■ PROMPT A ■
Summarize the text on college disability services in two sentences.
■ PROMPT B ■
Rewrite the paragraph of the college disability services text that begins "Exploring disability accommodations will not adversely impact" as a bulleted list, keeping its main facts.
■ PROMPT C ■
From the college disability services text, extract word for word the part from "Disability services work" to "other learning differences.".

■ EXTRACT ■
[Start of Attachment]

Disability services work very differently in college than they do in high school—one of the key differences being that students, not staff or parents, are responsible for self-advocating for their needs. Before you head off to college, here are the key things to know about disability services–and important steps to take–if you have ADHD, autism, dyslexia or other learning differences.
What to know about disability services in your college search
- Exploring disability accommodations will not adversely impact admission decisions. Disability services offices are completely separate from admission offices and are committed to maintaining a student’s privacy. There are a few exceptions, such as colleges where students apply to learning disability support programs concurrent with their college applications. In these situations, the two offices may communicate during the admission decision process; however, a student’s disclosure of a disability is generally more likely to be helpful than harmful.

[End of Attachment]

■ SOURCE MATERIAL ■
[Start of Attachment]

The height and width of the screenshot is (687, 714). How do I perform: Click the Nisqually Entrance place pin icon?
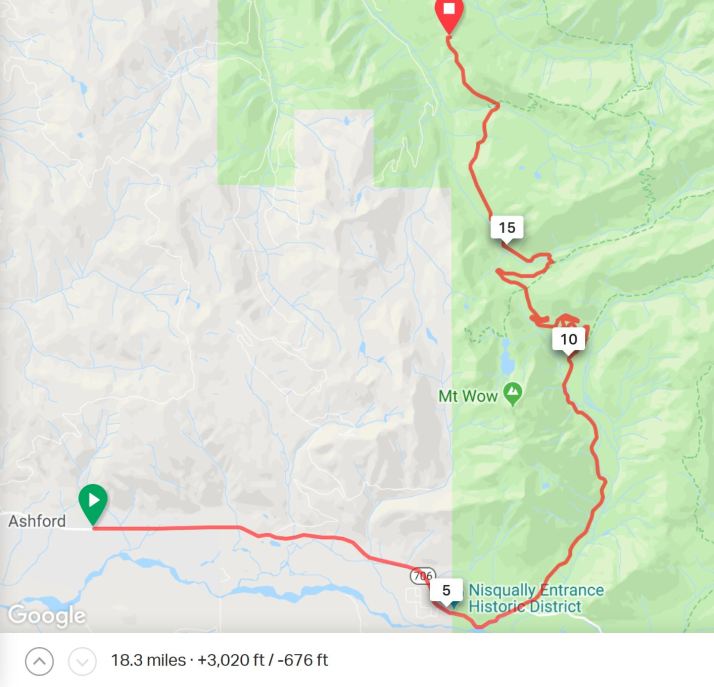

[End of Attachment]
[Start of Attachment]

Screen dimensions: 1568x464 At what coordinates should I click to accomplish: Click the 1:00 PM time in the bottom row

[End of Attachment]
[Start of Attachment]

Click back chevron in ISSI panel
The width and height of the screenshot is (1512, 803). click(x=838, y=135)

[End of Attachment]

■ ANSWER BOX A ■
Disability services in college differ from those in high school, most notably because students, not staff or parents, must self-advocate for their needs. Exploring accommodations will not hurt admission decisions because disability services offices are separate from admission offices and protect student privacy, although the two offices may communicate at colleges where students apply to learning disability support programs along with their college applications.

■ ANSWER BOX B ■
- Looking into disability accommodations will not hurt admission decisions.
- Disability services offices are completely separate from admission offices and are committed to keeping students' information private.
- Exception: at colleges where students apply to learning disability support programs at the same time as their college applications, the two offices may communicate during the admission decision process.
- Even in those cases, disclosing a disability is generally more likely to help than harm.

■ ANSWER BOX C ■
Disability services work very differently in college than they do in high school—one of the key differences being that students, not staff or parents, are responsible for self-advocating for their needs. Before you head off to college, here are the key things to know about disability services–and important steps to take–if you have ADHD, autism, dyslexia or other learning differences.